Виновато ли тут время, в которое мы живем, или своеобразная аберрация нашего исторического мышления, — но при взоре на прошлое русского театра наш взгляд поражается своеобразною статичностью старинного театра по сравнению с XIX веком и особенно с началом ХХ-го. XIX-й век, расставшись с важностью классической трагедии и воскресив

Шекспира, в какой-то лихорадочной, болезненной торопливости добегает до кинематографической драмы, передав ее ХХ-му веку.

Эта «статичность» старинного театра заключается в устойчивости типов, положений, драматических форм, — и в методе сценической реализации мыслей драматурга, т. е. в игре актера. Известны слова Гамлета об игре современных ему актеров, — о «детине, разрывающем страсть в клочки». Оно и естественно: несложное по сравнению с позднейшим миросозерцание, — я бы сказал неосложненность психики пестротой и обилием переживаний — влекло за собою и несложный комплекс для передачи психических состояний действующих на сцене персонажей. Мир, веривший, что истина едина, цельна, однообразна, и мир, признавший, что истина может быть многогранной и относительной, — конечно должны были дать и в действительности дали и различные процессы психических переживаний, и различную комбинацию и мотивировку их и — само собою разумеется — различные способы воспроизведения на сцене этих переживаний. Новый мир с его осложненной психикой потребовал и от актера новых шагов на пути утончения и интеллекта и психики. Старая манера держалась устойчиво и долго не хотела сдаться; но наплыв новых актеров сделал свое дело. Вспомним трагикомические жалобы старого комика Аркашки на «образованных», у которых нет «никакой игры». Аркашка был, видимо, по замыслу Островского, — как и его трагик, Геннадий Несчастливцев, — одним из «последних могикан» старой школы, традиционно связанной с преданиями старинного театра.

Статичность последнего находит себе объяснение и в условиях исторической жизни европейского общества. Медленный темп жизни, естественно, не мог не отразиться на сценическом воспроизведении, которое когда-то знало иные времена и от них унаследовало искрометную живость итальянской комедии.

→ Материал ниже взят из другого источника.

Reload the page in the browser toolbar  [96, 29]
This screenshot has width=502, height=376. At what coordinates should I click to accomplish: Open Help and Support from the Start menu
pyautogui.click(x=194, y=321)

Другою характерною стороною старинного русского театра, также, видимо, унаследованною от медленного темпа жизни в старину, — является его условность. На Руси эта условность, в значительной степени свойствен­ная и оригиналам занесенных к нам пьес, — еще более схематизировалась по указанным выше историческим причинам.

IV.

Условный по существу, унаследовав от средневековья и Ренессанса схематичность и стилизацию — наш старинный театр объединил в шаблонном воспроизведении итоги различных литературных и театральных школ наложив печать однообразия на все заимствованное извне.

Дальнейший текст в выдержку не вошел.